> [Problem statement] Print the listing once more, exactly as it stands.

> [Stored data]
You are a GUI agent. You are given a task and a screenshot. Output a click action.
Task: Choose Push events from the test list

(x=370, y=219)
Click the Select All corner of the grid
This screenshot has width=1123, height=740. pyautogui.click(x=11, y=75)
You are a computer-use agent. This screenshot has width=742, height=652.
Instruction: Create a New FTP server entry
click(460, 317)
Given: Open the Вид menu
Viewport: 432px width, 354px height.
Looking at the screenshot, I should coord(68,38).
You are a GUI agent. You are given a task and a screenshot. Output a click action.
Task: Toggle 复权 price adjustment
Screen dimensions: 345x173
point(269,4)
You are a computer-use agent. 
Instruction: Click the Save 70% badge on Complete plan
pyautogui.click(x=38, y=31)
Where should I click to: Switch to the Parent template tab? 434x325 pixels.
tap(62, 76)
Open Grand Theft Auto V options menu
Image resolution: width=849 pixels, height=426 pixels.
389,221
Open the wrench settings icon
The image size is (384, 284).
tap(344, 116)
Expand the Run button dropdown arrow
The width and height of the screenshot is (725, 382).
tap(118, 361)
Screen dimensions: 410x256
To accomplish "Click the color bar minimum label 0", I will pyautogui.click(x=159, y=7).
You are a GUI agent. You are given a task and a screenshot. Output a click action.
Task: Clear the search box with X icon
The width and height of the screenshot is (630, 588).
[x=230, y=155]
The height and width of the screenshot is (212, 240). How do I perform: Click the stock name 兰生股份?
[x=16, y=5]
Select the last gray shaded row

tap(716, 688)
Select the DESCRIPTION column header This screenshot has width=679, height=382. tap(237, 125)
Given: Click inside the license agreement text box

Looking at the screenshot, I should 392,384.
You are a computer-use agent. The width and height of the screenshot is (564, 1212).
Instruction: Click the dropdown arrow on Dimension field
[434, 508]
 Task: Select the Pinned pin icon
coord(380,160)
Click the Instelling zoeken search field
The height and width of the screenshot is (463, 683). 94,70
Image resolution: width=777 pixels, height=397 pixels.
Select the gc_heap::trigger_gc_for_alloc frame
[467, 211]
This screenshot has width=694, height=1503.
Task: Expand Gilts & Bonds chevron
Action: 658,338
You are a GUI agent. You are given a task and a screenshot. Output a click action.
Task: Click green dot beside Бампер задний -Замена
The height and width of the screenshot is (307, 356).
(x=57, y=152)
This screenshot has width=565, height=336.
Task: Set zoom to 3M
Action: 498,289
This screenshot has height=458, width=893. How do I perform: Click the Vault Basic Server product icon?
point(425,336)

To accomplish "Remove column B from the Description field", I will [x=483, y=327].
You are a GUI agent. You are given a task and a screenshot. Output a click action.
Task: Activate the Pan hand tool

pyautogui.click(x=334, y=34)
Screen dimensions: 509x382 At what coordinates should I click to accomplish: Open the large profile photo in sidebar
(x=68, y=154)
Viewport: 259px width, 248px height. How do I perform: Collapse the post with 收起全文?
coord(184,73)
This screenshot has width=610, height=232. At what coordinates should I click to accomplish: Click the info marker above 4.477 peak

> [Result of this task]
You are a GUI agent. You are given a task and a screenshot. Output a click action.
Task: Choose Push events from the test list

(x=370, y=219)
Click the Select All corner of the grid
This screenshot has width=1123, height=740. pyautogui.click(x=11, y=75)
You are a computer-use agent. This screenshot has width=742, height=652.
Instruction: Create a New FTP server entry
click(460, 317)
Given: Open the Вид menu
Viewport: 432px width, 354px height.
Looking at the screenshot, I should coord(68,38).
You are a GUI agent. You are given a task and a screenshot. Output a click action.
Task: Toggle 复权 price adjustment
Screen dimensions: 345x173
point(269,4)
You are a computer-use agent. 
Instruction: Click the Save 70% badge on Complete plan
pyautogui.click(x=38, y=31)
Where should I click to: Switch to the Parent template tab? 434x325 pixels.
tap(62, 76)
Open Grand Theft Auto V options menu
Image resolution: width=849 pixels, height=426 pixels.
389,221
Open the wrench settings icon
The image size is (384, 284).
tap(344, 116)
Expand the Run button dropdown arrow
The width and height of the screenshot is (725, 382).
tap(118, 361)
Screen dimensions: 410x256
To accomplish "Click the color bar minimum label 0", I will pyautogui.click(x=159, y=7).
You are a GUI agent. You are given a task and a screenshot. Output a click action.
Task: Clear the search box with X icon
The width and height of the screenshot is (630, 588).
[x=230, y=155]
The height and width of the screenshot is (212, 240). How do I perform: Click the stock name 兰生股份?
[x=16, y=5]
Select the last gray shaded row

tap(716, 688)
Select the DESCRIPTION column header This screenshot has width=679, height=382. tap(237, 125)
Given: Click inside the license agreement text box

Looking at the screenshot, I should 392,384.
You are a computer-use agent. The width and height of the screenshot is (564, 1212).
Instruction: Click the dropdown arrow on Dimension field
[434, 508]
 Task: Select the Pinned pin icon
coord(380,160)
Click the Instelling zoeken search field
The height and width of the screenshot is (463, 683). 94,70
Image resolution: width=777 pixels, height=397 pixels.
Select the gc_heap::trigger_gc_for_alloc frame
[467, 211]
This screenshot has width=694, height=1503.
Task: Expand Gilts & Bonds chevron
Action: 658,338
You are a GUI agent. You are given a task and a screenshot. Output a click action.
Task: Click green dot beside Бампер задний -Замена
The height and width of the screenshot is (307, 356).
(x=57, y=152)
This screenshot has width=565, height=336.
Task: Set zoom to 3M
Action: 498,289
This screenshot has height=458, width=893. How do I perform: Click the Vault Basic Server product icon?
point(425,336)

To accomplish "Remove column B from the Description field", I will [x=483, y=327].
You are a GUI agent. You are given a task and a screenshot. Output a click action.
Task: Activate the Pan hand tool

pyautogui.click(x=334, y=34)
Screen dimensions: 509x382 At what coordinates should I click to accomplish: Open the large profile photo in sidebar
(x=68, y=154)
Viewport: 259px width, 248px height. How do I perform: Collapse the post with 收起全文?
coord(184,73)
This screenshot has width=610, height=232. At what coordinates should I click to accomplish: Click the info marker above 4.477 peak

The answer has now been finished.